I have, I will confess, a certain intellectual sympathy with the believer’s position. There is a built-in contradiction between the claims of religion properly so-called, and those of a tolerant society. A religion in its nature, if it isn’t an ethic or worldview or philosophy (notice I didn’t say “merely” an ethic, since there’s nothing mere about those), makes astonishing cosmic claims about the nature and destiny of life itself, and usually about some supernatural incident in history. If you truly believe these claims with any degree of seriousness, then you are bound to believe that everything else retreats into insignificance before them. If I truly believed, say, as countless better writers than I once did, that the rulers of the world lived on a mountain in Greece and divided the realms and oceans among them and could be pleased and placated only by sacrificing heifers and rams and pigeons – well, I would be racing to Whole Foods to find a heifer to take out. No pigeon on the Manhattan street would be safe.

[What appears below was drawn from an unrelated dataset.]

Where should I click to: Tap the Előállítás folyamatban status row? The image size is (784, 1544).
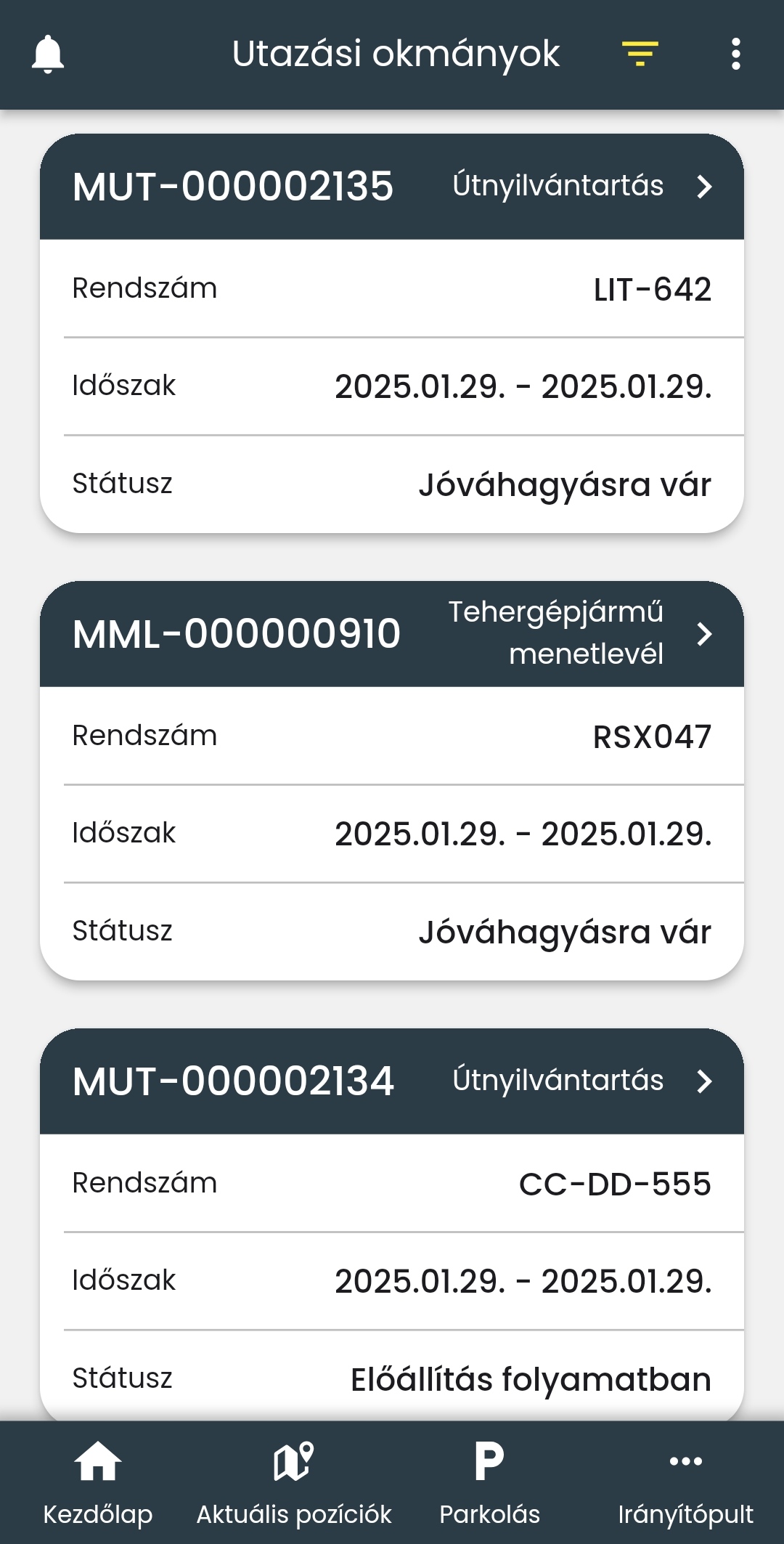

We’ve learned, though, by painful experience over the millennia, that ceding control of human life to those beliefs is catastrophic – as we see every day in the Middle East, where the “true believers” of IS give us a indelible picture of what rule by pure unrestrained, urgent belief actually looks like. Those who slaughter heifers to the benefit of their gods are soon slaughtering people to the same good cause. So, as much by clandestine co-operation as by any declaration, we have learned how to remove absolute belief from the seat of secular power.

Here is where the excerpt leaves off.